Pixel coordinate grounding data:
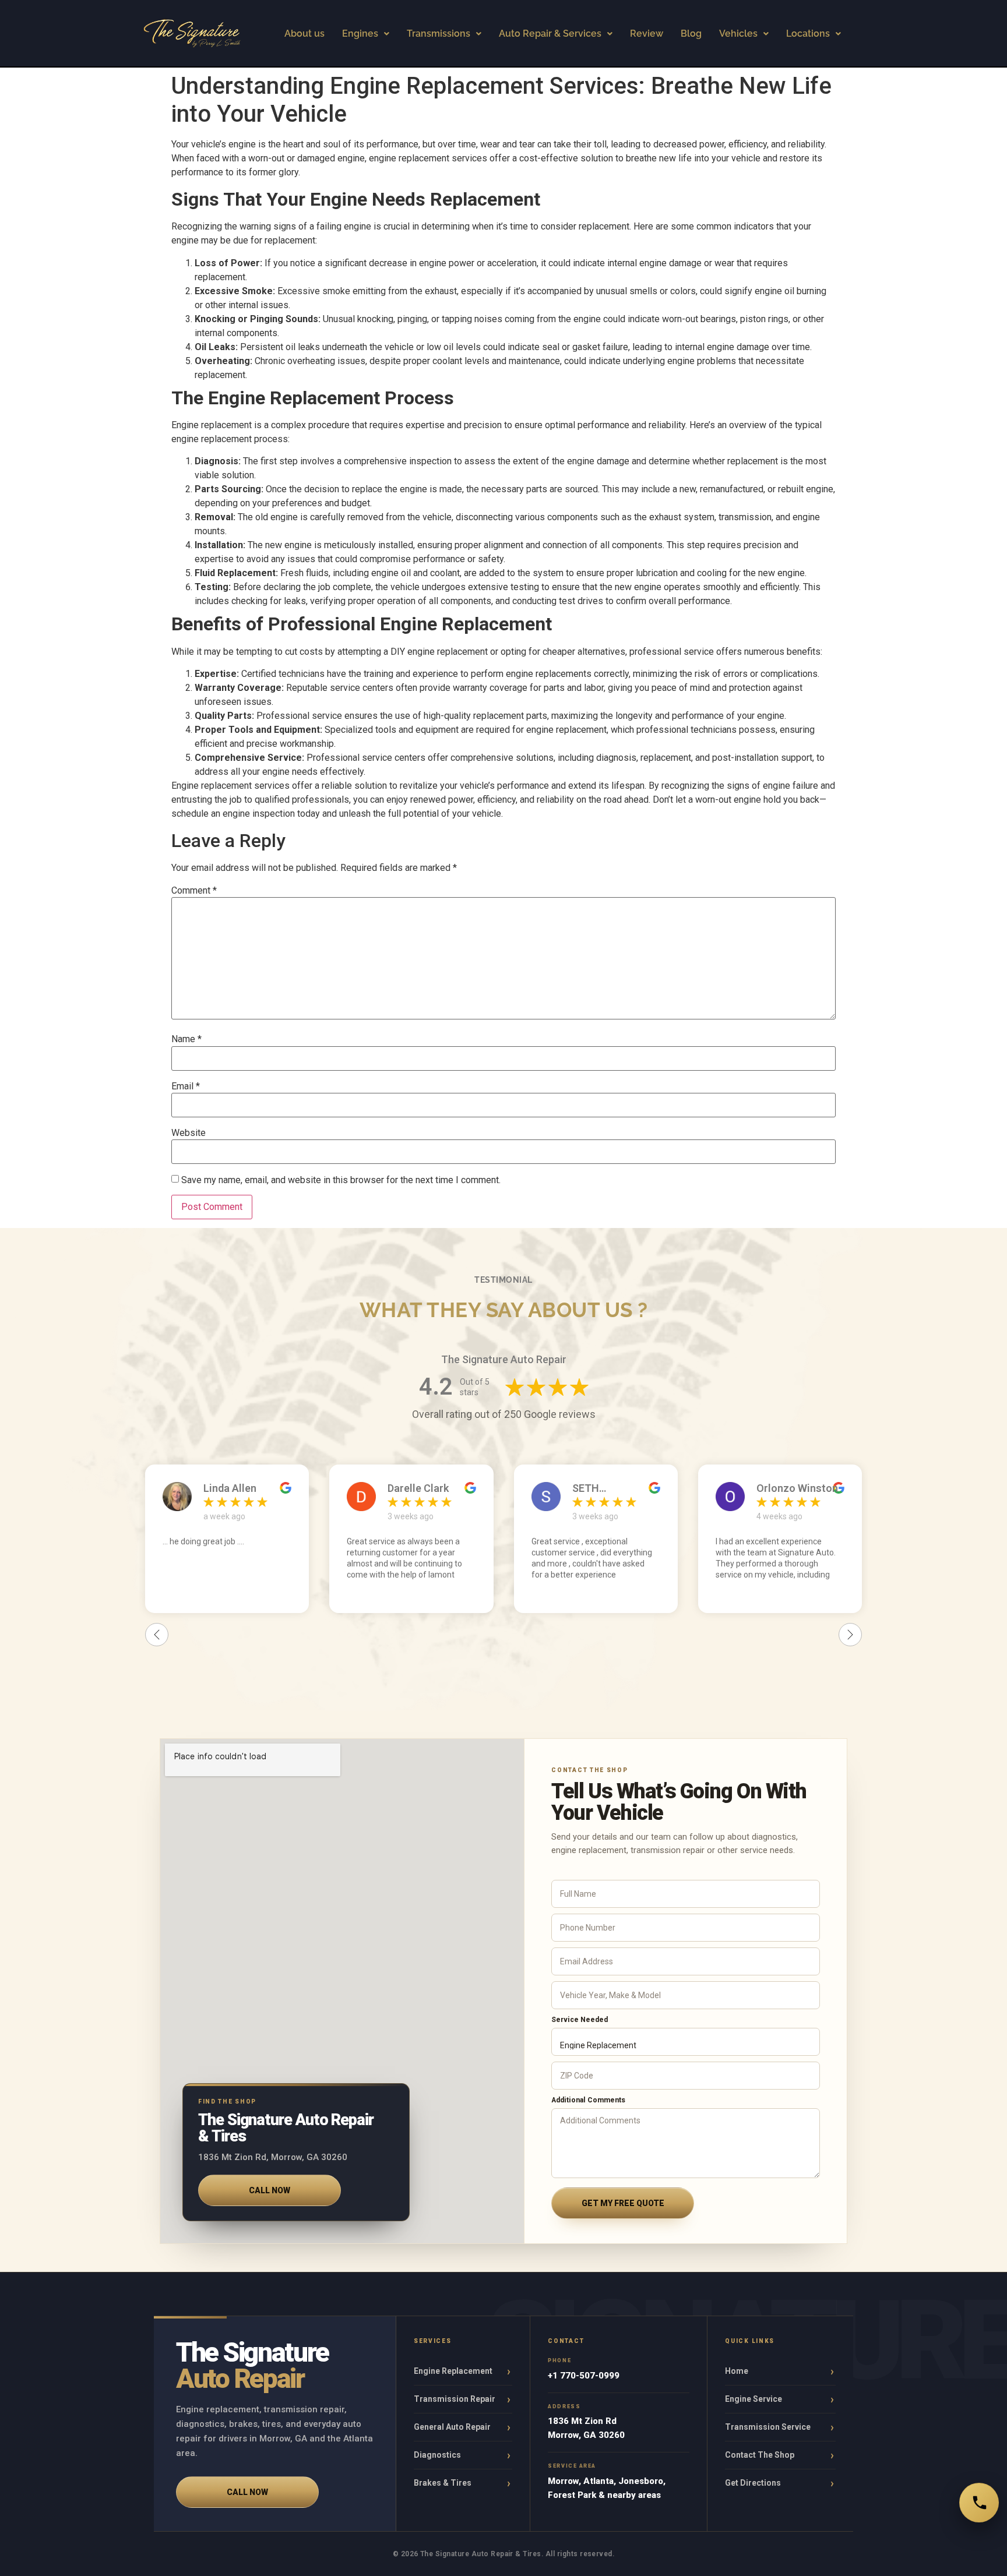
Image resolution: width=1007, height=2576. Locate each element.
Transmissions (438, 33)
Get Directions (753, 2482)
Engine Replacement (453, 2371)
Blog (691, 33)
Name (186, 1039)
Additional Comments (588, 2100)
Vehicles (738, 33)
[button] (365, 33)
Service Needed (579, 2020)
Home (736, 2371)
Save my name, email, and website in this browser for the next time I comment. (341, 1180)
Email (185, 1086)
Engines (360, 33)
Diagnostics (437, 2454)
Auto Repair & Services (550, 33)
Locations (808, 33)
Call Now (269, 2190)
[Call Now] (979, 2502)
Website (188, 1133)
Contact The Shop (759, 2454)
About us (304, 33)
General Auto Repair (452, 2427)
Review (646, 33)
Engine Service (753, 2399)
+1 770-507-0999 (583, 2375)
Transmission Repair (454, 2399)
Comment (194, 890)
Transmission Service (768, 2427)
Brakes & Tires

— TASK INSTRUCTIONS —
Using the records above, set down exactly the lines from the one with "Locations (808, 33)" through the one with "Transmission Service (768, 2427)", inclusive, and nothing more.

— RESPONSE AREA —
Locations (808, 33)
Call Now (269, 2190)
[Call Now] (979, 2502)
Website (188, 1133)
Contact The Shop (759, 2454)
About us (304, 33)
General Auto Repair (452, 2427)
Review (646, 33)
Engine Service (753, 2399)
+1 770-507-0999 (583, 2375)
Transmission Repair (454, 2399)
Comment (194, 890)
Transmission Service (768, 2427)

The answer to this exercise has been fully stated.